Pausanias' Description of Greece
Title | Pausanias' Description of Greece PDF eBook |
Author | Pausanias |
Publisher | |
Pages | 454 |
Release | 1886 |
Genre | Greece |
ISBN |
indo-european folk-tales and greek legends
Title | indo-european folk-tales and greek legends PDF eBook |
Author | |
Publisher | CUP Archive |
Pages | 176 |
Release | |
Genre | |
ISBN |
Indo-European Perspectives
Title | Indo-European Perspectives PDF eBook |
Author | J. H. W. Penney |
Publisher | Oxford University Press, USA |
Pages | 619 |
Release | 2004-10-14 |
Genre | Foreign Language Study |
ISBN | 0199258929 |
This book brings together new and original work by forty two of the world's leading scholars of Indo-European comparative philology and linguistics from around the world.
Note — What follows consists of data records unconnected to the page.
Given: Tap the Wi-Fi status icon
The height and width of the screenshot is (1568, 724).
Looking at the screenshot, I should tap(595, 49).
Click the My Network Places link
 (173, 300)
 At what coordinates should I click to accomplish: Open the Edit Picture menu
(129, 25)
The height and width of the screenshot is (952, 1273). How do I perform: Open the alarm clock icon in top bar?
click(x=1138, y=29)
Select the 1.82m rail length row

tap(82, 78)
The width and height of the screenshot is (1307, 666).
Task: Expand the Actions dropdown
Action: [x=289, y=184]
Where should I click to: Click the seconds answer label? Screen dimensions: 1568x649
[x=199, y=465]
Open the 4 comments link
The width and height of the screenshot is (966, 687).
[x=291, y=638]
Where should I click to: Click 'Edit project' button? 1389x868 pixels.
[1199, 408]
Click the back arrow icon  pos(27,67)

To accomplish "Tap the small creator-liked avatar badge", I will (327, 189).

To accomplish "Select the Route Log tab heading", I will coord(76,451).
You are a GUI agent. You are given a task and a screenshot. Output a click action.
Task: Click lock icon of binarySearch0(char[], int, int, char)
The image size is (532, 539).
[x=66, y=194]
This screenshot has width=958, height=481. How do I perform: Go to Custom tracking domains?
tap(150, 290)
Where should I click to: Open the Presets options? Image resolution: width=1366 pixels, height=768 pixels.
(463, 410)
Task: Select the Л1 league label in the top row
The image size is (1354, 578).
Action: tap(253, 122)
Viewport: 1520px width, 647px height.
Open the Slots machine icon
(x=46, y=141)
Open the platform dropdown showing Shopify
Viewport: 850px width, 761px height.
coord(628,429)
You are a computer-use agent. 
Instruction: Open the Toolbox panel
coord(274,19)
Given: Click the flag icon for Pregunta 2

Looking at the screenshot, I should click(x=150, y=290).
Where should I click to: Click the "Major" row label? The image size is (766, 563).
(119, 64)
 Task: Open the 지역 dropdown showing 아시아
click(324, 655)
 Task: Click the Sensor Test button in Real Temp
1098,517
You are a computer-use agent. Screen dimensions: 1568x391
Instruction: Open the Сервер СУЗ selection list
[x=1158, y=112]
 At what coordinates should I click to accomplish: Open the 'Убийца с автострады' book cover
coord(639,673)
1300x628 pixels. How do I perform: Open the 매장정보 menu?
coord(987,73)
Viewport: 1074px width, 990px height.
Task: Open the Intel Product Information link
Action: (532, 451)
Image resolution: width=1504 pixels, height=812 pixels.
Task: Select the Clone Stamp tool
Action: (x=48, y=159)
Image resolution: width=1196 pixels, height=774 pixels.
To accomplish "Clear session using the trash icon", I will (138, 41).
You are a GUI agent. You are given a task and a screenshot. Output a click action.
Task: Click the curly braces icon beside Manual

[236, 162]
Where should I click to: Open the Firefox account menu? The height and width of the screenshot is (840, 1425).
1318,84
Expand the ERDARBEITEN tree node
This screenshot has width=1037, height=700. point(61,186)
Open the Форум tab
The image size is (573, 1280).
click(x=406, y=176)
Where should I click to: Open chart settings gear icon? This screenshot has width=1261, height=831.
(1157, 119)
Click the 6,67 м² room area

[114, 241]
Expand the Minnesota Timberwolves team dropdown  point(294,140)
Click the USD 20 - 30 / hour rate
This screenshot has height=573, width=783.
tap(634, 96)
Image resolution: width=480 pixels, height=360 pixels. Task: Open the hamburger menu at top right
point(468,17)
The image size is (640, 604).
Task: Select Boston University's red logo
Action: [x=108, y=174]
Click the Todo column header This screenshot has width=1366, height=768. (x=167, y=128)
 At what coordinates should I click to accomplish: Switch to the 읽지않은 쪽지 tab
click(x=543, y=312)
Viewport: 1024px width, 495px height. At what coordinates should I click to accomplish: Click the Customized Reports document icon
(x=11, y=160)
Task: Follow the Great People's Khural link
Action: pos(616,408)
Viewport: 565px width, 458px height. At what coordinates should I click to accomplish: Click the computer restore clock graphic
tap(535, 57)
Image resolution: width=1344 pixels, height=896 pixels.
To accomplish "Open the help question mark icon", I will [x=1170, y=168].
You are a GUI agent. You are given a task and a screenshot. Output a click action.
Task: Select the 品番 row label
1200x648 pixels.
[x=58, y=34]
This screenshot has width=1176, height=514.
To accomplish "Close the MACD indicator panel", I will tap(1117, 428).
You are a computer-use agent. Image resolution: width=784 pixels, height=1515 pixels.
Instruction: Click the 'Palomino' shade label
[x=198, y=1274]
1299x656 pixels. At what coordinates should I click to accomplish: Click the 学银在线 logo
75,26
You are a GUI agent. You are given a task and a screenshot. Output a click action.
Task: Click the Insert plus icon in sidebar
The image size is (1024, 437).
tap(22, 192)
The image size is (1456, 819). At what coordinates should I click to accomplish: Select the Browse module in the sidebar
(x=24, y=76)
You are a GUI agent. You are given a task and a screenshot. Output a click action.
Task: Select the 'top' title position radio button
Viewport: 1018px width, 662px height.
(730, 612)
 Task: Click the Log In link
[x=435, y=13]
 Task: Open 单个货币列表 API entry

It shows the breadth and the continuing liveliness of enquiry in an area which over the last century and a half has opened many unique windows on the civilizations of the ancient world. The volume is a tribute to Anna Morpurgo Davies to mark her retirement as the Diebold Professor of Comparative Philology at the University of Oxford. The book's six parts are concerned with the early history of Indo-European (Part I); language use, variation, and change in ancient Greece and Anatolia (Parts II and III); the Indo-European languages of Western Europe, including Latin, Welsh, and Anglo-Saxon (Part IV); the ancient Indo-Iranian and Tocharian languages (Part V); and the history of Indo-European linguistics (Part VI). Indo-European Perspectives will interest scholars and students of Indo-European philology, historical linguistics, classics, and the history of the ancient world.